Monday, April 20, 2009

Columnist's Experiment Would Be Easy On Spartan Diet

Washington Post columnist Jennifer Huget wanted to find out how hard it would be to meet all the USDA's Dietary Guidelines by eating food and without supplementing with vitamin and mineral pills. She turned to a registered dietitian named Danielle Omar, who attempted to put together the actual meals necessary to meet the nutritional requirements for a "hypothetical 35-year-old, 5-foot-4-inch woman who weighs 130 pounds and exercises three times a week."

I recommend that you read the article here. Here's my summary: They found it challenging and, in the end, gave the following bad advice:

* "Resign yourself to eating some processed foods"

* "supplementing your diet may be prudent, particularly when it comes to Vitamin D"

* "consider supplementing with calcium, Omega-3 fatty acids (for cardiovascular health) and folic acid"
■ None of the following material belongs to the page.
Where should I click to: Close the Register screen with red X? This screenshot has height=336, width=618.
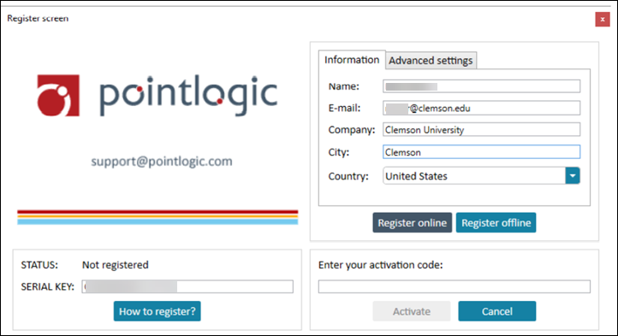coord(603,20)
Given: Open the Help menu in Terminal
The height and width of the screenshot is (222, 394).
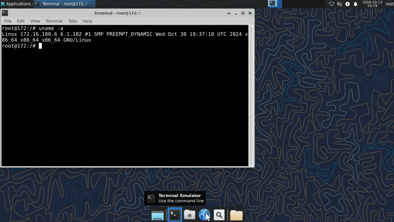Looking at the screenshot, I should (x=87, y=21).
Here's where they went wrong in their thinking, at least from a Spartan Diet perspective:

1. Exercising 3 times a week is inadequate. Even the very set of government guidelines she's trying to match advises to exercise "most days of the week," which is more than three. The Spartan Diet calls for plenty of exercise 7 days a week. Going an entire day without any exercise damages the body, and prevents proper metabolism. They tried to meet a 1,800 calories per day maximum, but that low number is necessary only because exercising 3 times per week is totally inadequate. By getting enough exercise, they could have kept their hypothetical victim trim, and eat well over 2,000 calories per day.

2. Omar struggled to get sodium intake down to recommended levels. The reason is that they assumed you have to buy ready-made foods, which we do not recommend for people on the Spartan Diet. Make your own foods, and keep salt to a minimum.

3. The advice to "resign yourself to eating some processed foods" is not explained in the article. Why? We recommend that you never, ever eat processed foods of any kind. You cannot achieve maximum health while eating industrial, science-fiction foods where some of the good stuff has been removed and non-food ingredients have been added.

4. Omar recommends drinking milk, which we recommend against.

5. Omar says to "sneak in as many fruits and vegetables as you can." On the Spartan Diet, fruits and vegetables aren't "snuck in" to the your diet. They are central.

6. The article says that you're "likely to fall short" on nutrition from fruits and vegetables, warning that "11 bananas to meet the target for potassium." Then they add parenthetically that beans, potatoes and orange juice are other prime sources of this nutrient. Yes, that's right. Beans, potatoes, orange juice, melons, peaches, avocados, tomatoes, squash, lentils, wild fish, nuts and many other foods are loaded with potassium. If you eat whole, raw, fresh foods in adequate variety and you'll easily get plenty of potassium -- as well as fiber and all the rest.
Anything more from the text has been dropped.